El otro
Más que probablemente hay más de un poeta que padece mi nombre. El primero de todos se nos asemeja, y fue santo; otro, además, compartió con Martín Fierro las aventuras que José Hernández le hizo correr por Argentina. Estos días salió en la prensa un anuncio en el que otro homónimo nuestro, titulado como poeta, apoyaba la candidatura europea de Santiago Carrillo. Como quiera que la coincidencia es máxima, ya que alguna vez cometí el error de escribir poesía, debo decir, con la voz prestada de Borges, que en cualquier caso yo soy el otro y no el que firma ese respetable manifiesto.Con los nombres ocurre lo que pasa con el espejo: cuando uno se ve el rostro reflejado tiende a pensar que el otro, el que está en el cristal, es el mismo que viste su ropa, y eso es engañoso. Es muy probable que quien se esté mirando en ese instante sea el titular de una de las mil entidades que ocupan nuestro cuerpo. Ni se pasa dos veces por la misma acera ni se viste uno jamás con la misma ropa. La edad, las palabras y hasta el tono de la voz con que cruzamos las calles varía a medida que superamos los segundos que nos acompañan. Así que uno es siempre el otro, constantemente. ¿Qué derecho tengo yo a reclamarme ajeno a ese poeta que dicen que apoya la aspiración europea de un viejo político español? Probablemente no tengo derecho alguno, porque a nadie le puedo reclamar que no se llame como yo me hago llamar. Debía haber, en todo caso, una mafia internacional de los homónimos que impidiese que quienes tienen nuestros propios nombres hagan aquello que nosotros no hubiéramos hecho jamás.

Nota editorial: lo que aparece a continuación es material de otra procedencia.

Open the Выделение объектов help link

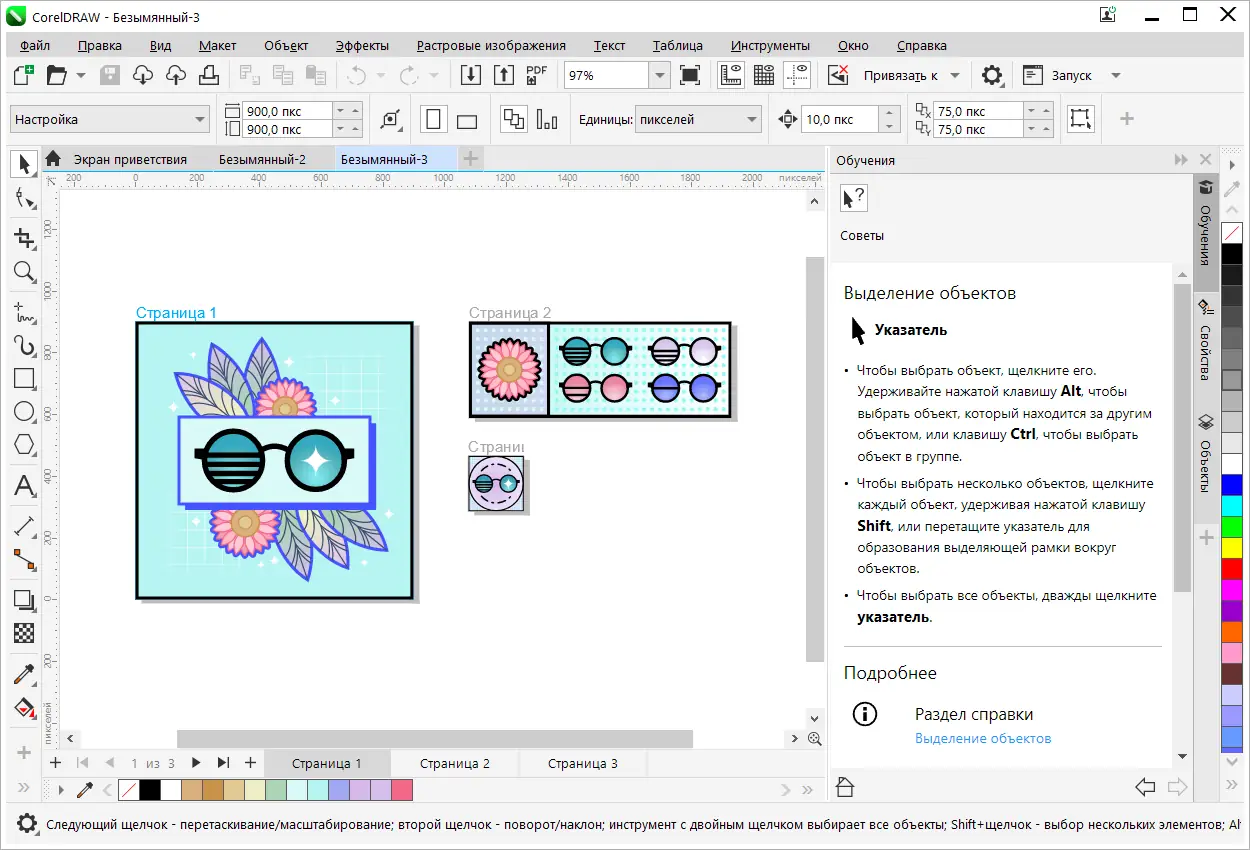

La fascinante historia de Stiller, el personaje que huyó de sí mismo como alma que lleva el diablo, es una epopeya en comparación con mi anécdota, como resulta bien claro. La fortuna del personaje de Frisch, sin embargo, residía en que pasó a llamarse de otro modo, mientras que el homónimo que han colgado entre los firmantes del dichoso manifiesto tiene mi nombre y yo no le puedo quitar su mano ajena del hombro del candidato.